## EXTRAIT DU DOCUMENT
==*==
L’éléphant enchaîné

Combien de fois dans la vie il nous est arrivé de s’arrêter devant un « obstacle »: « Je n’arriverai pas, je suis incapable… » Mais est-ce qu’on est vraiment incapable? La seule façon de le savoir, c’est d’essayer.

Voilà un conte qui peut nous aider à réfléchir sur nos conditionnements et autres barrières qui nous retirent une partie de notre liberté.

Jorge Bucay, Laisse-moi te raconter

Quand j’étais petit, j’adorais le cirque, et ce que j’aimais par-dessus tout, c’étaient les animaux. L’éléphant en particulier me fascinait. Pendant son numéro, l’énorme bête exhibait un poids, une taille et une force extraordinaires… Mais tout de suite après l’éléphant restait toujours attaché à un petit pieu fiché en terre par une chaîne qui retenait l’une de ses pattes prisonnière.

Or ce pieu n’était qu’un minuscule morceau de bois à peine enfoncé de quelques centimètres dans le sol. Et bien que la chaîne fut épaisse et résistante, il me semblait évident qu’un animal capable de déraciner un arbre devait facilement pouvoir se libérer et s’en aller.

Alors, qu’est-ce qui le retenait?

A cinq ou six ans j’avais encore une confiance absolue dans la science des adultes. J’interrogeai donc un maître, un père ou un oncle sur le mystère du pachyderme. L’un d’eux m’expliqua que l’éléphant ne s’échappait pas parce qu’il était dressé.
==*==
## LISTE DES DONNÉES
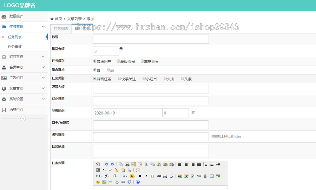Open the H1 heading dropdown in editor
Screen dimensions: 316x190
pyautogui.click(x=98, y=176)
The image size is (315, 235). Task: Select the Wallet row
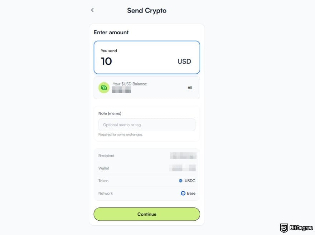click(x=147, y=168)
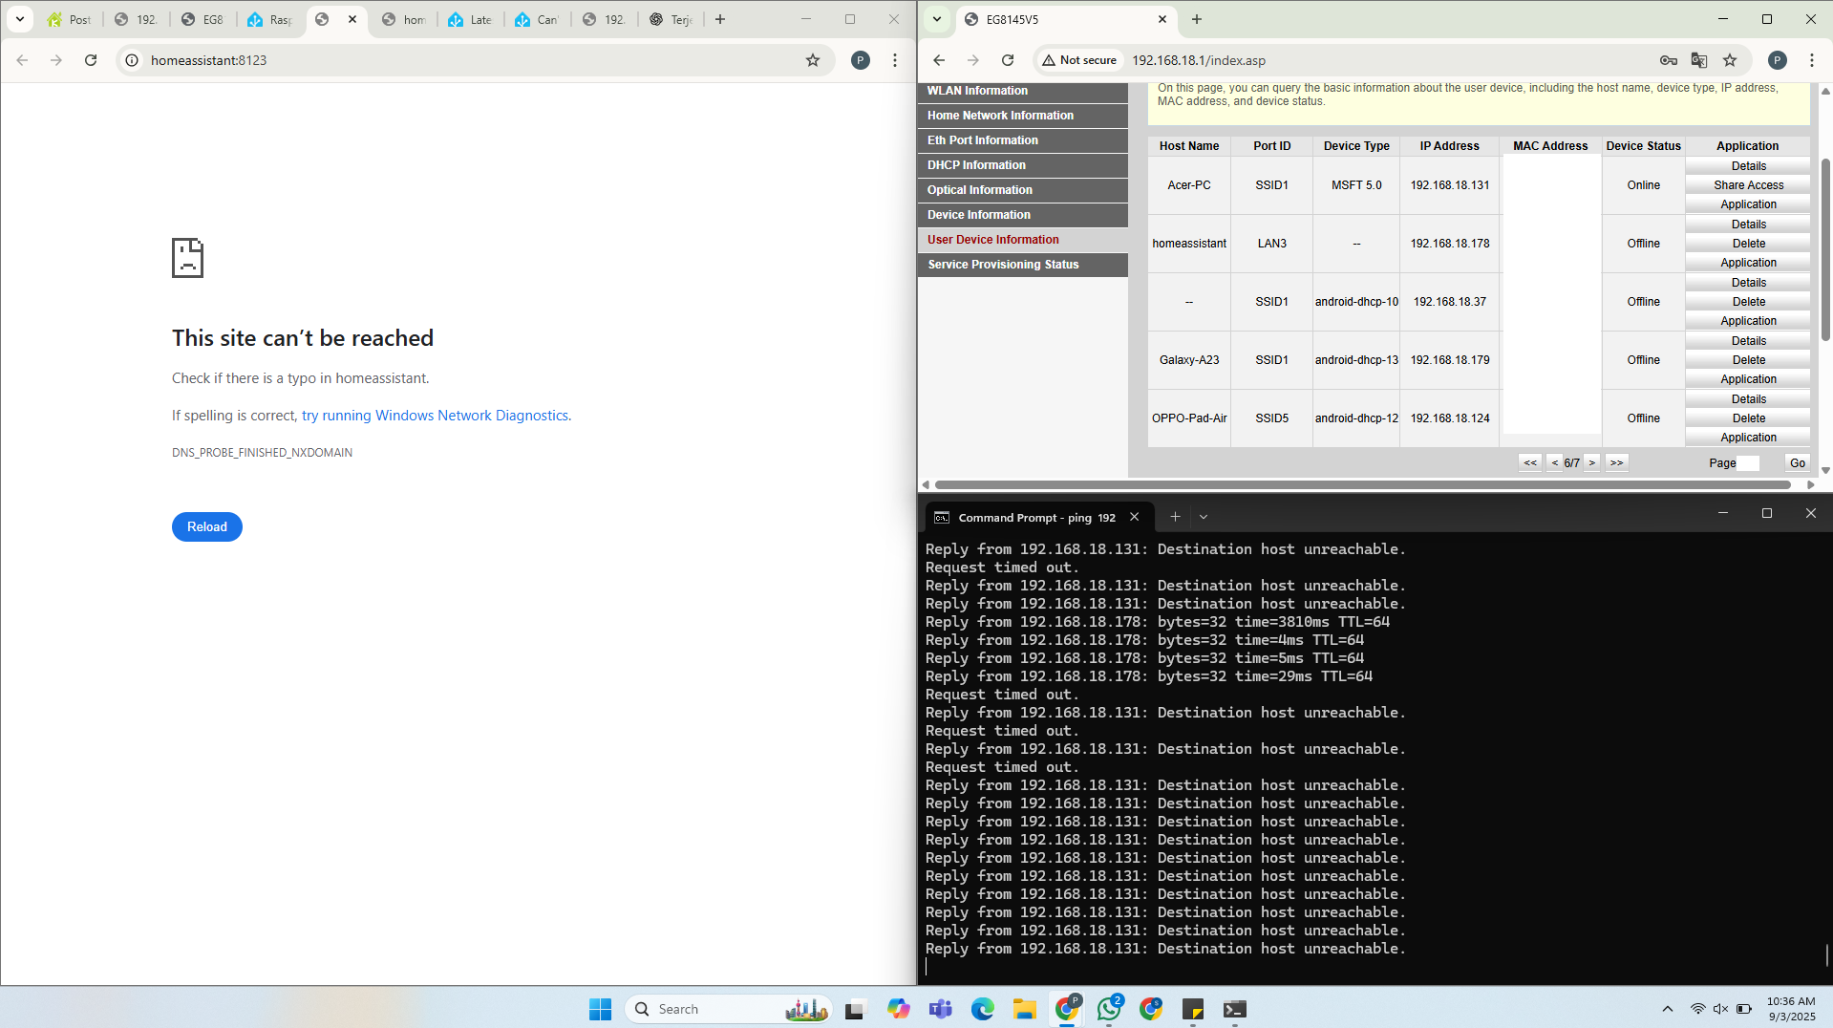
==*==
## ÉNONCÉ
Recopiez fidèlement le passage du conte de l'éléphant enchaîné qui commence à « Voilà un conte » et se termine à « et s’en aller. ». Les items proviennent d'une autre source que le texte.

## CORRIGÉ
Voilà un conte qui peut nous aider à réfléchir sur nos conditionnements et autres barrières qui nous retirent une partie de notre liberté.

Jorge Bucay, Laisse-moi te raconter

Quand j’étais petit, j’adorais le cirque, et ce que j’aimais par-dessus tout, c’étaient les animaux. L’éléphant en particulier me fascinait. Pendant son numéro, l’énorme bête exhibait un poids, une taille et une force extraordinaires… Mais tout de suite après l’éléphant restait toujours attaché à un petit pieu fiché en terre par une chaîne qui retenait l’une de ses pattes prisonnière.

Or ce pieu n’était qu’un minuscule morceau de bois à peine enfoncé de quelques centimètres dans le sol. Et bien que la chaîne fut épaisse et résistante, il me semblait évident qu’un animal capable de déraciner un arbre devait facilement pouvoir se libérer et s’en aller.